One of the biggest challenges facing employers is managing levels of sickness absence. The ultimate sanction is dismissal. But while sacking someone may be appropriate in some cases, it can lead to costly claims for unfair dismissal, discrimination, or both.

Unfair dismissal The Employment Rights Act 1996 says that a dismissal may be considered to be fair where the employer can show that the reason for dismissal falls within one of five potentially fair reasons, two of which impact on authorised ill health:

1. Capability - where it relates to the health or any other physical or mental quality of the employee and which affects their ability to carry out their duties; or

2. Some other substantial reason - for example, persistent absence due to ill-health, with no linked, single underlying reason, which is having an impact on business efficiency.

In the case of genuine short-term absences caused by a single underlying medical problem or long-term sickness, an employer may be able to argue that he had a fair reason for dismissal because the employee was unable to carry out his or her duties.

In the case of persistent, intermittent short spells of absence, an employer may successfully argue that he had "some other substantial reason" for dismissal because the cumulative effect of the absence was having an adverse effect upon the business and was not sustainable.

The Disability Discrimination Act The Disability Discrimination Act has brought an added dimension to dealing with employee absence, since if the nature of the ill health means that the person is considered to be disabled under the terms of the act, then the employer is under a statutory duty not to discriminate against that person, and to make "reasonable adjustments" in order to accommodate the disabled person.

A person will be considered to be disabled if they have a physical or mental impairment that has an adverse effect on their ability to carry out day-to-day activities, and the adverse effect is substantial and long-term.

Sickness absence policy
The company's sickness absence policy should be followed in full and as soon as an attendance problem becomes apparent. In order to have an objective and fair way of picking out the worst absence records, it may be helpful to adopt a common "trigger" for reviewing absence records. These mechanisms should be included in a company's policy.

Medical evidence Where the absences are related, employers should ask for permission to seek medical evidence from the employee's doctor, or ask the employee to see the company doctor, before proceeding to dismissal.

Even where the absences appear to be unconnected, seeking medical input is a recommended precaution to determine if there is an underlying medical condition that explains the absences.

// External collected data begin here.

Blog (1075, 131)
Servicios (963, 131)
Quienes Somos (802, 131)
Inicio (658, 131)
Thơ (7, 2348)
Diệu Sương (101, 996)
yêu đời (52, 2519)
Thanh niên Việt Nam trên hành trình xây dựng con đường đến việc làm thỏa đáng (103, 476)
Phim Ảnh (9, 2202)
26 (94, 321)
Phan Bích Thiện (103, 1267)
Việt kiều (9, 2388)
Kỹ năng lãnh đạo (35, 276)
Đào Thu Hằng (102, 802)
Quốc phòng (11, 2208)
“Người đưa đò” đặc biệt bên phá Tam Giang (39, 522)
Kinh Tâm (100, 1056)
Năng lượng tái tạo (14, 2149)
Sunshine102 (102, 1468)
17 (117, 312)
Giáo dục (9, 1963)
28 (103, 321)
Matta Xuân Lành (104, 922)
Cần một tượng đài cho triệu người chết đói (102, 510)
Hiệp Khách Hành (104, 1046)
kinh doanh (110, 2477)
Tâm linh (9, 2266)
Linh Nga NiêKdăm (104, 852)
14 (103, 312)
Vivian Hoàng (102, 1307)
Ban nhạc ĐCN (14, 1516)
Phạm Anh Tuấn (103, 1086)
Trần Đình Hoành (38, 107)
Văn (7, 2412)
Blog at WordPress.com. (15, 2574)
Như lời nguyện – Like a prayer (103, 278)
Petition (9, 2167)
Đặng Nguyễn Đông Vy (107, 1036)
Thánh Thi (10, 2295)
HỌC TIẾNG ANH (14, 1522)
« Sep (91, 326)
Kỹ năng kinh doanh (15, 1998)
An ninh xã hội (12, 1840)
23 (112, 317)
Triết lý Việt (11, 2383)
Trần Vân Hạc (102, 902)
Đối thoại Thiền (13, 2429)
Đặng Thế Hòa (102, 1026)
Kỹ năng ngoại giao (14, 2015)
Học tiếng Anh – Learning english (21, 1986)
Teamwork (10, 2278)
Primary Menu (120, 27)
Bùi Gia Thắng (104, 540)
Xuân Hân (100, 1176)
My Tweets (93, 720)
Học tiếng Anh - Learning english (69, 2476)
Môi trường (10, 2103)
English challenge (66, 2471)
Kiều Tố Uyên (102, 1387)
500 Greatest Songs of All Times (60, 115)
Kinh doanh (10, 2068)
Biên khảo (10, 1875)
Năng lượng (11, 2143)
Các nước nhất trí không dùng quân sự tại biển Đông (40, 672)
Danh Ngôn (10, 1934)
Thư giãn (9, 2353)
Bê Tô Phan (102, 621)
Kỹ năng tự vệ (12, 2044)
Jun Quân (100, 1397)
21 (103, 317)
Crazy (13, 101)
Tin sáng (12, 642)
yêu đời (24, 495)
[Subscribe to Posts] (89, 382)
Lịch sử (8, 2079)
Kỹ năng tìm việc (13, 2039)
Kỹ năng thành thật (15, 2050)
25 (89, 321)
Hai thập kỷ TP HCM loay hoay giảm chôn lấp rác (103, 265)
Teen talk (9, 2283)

For example, although a succession of minor ailments such as colds, ‘flu or sickness might not be linked, repeated complaints of back or muscle pain, nerve disorders or other ailments might indicate something more serious and possibly bring the employee within the protection of the Disability Discrimination Act.

In long-term sickness cases, obtaining medical evidence is vital. Employers should ask the doctor specific questions about the exact nature of the medical problem, a likely date of return, and what duties the employee will be able to carry out on their return. In addition, the doctor should be asked whether, in the doctor's opinion, the employee's condition may fall within the statutory definition of disability.

Employee consultation The ACAS Code of Practice on Disciplinary & Grievance Procedures advises employers to make sufficient enquiries into the reason for an employee's absence before taking any decision to sack them.

Personal interviews should be held to find out more information about the absence, which might include:

  • an undiagnosed medical condition;

  • poor working relationships or other work problems (eg, stress);

  • domestic problems;

  • personal problems.

This can give the employer the chance to address these problems and to make adjustments to encourage the employee back to work.

But it is still important that the employer tells the employee:

  • that the level of absenteeism is unacceptable;

  • that their absence record must improve;

  • how it needs to improve and by when;

  • what will happen if their attendance doesn't improve.

An employer will not normally act reasonably in dismissing an employee on the grounds of repeated absence unless he gives them fair warning and an opportunity for their attendance to improve.

Suitable alternative employment
In ill-health cases, the courts have stressed the importance of the employer looking for alternative employment within the company for an employee who is unable to return to their original job.

Where the employee is disabled, a failure on the part of the employer to make adjustments is likely to amount to unlawful discrimination. But employers are not expected to create a vacancy where one does not exist.

Considering alternative employment does not mean looking for the same or similar job, particularly if the employee's changed circumstances make it impossible for them to continue as before. Where the condition is temporary, minor modifications to the original job to help the employee return to work are all that is required.

A medical opinion will be vital. An occupational health advisor can advise management on any duties which are unsuitable, eg climbing ladders, working the night shift, driving.

Where alternative work is available or adjustments to existing work can be made, this should be fully discussed with the employee even if it involves different hours or pay. Cases have been lost where employers falsely made the assumption that employees would not consider an alternative job or adjusted working arrangements on different terms so never even bothered to discuss the situation.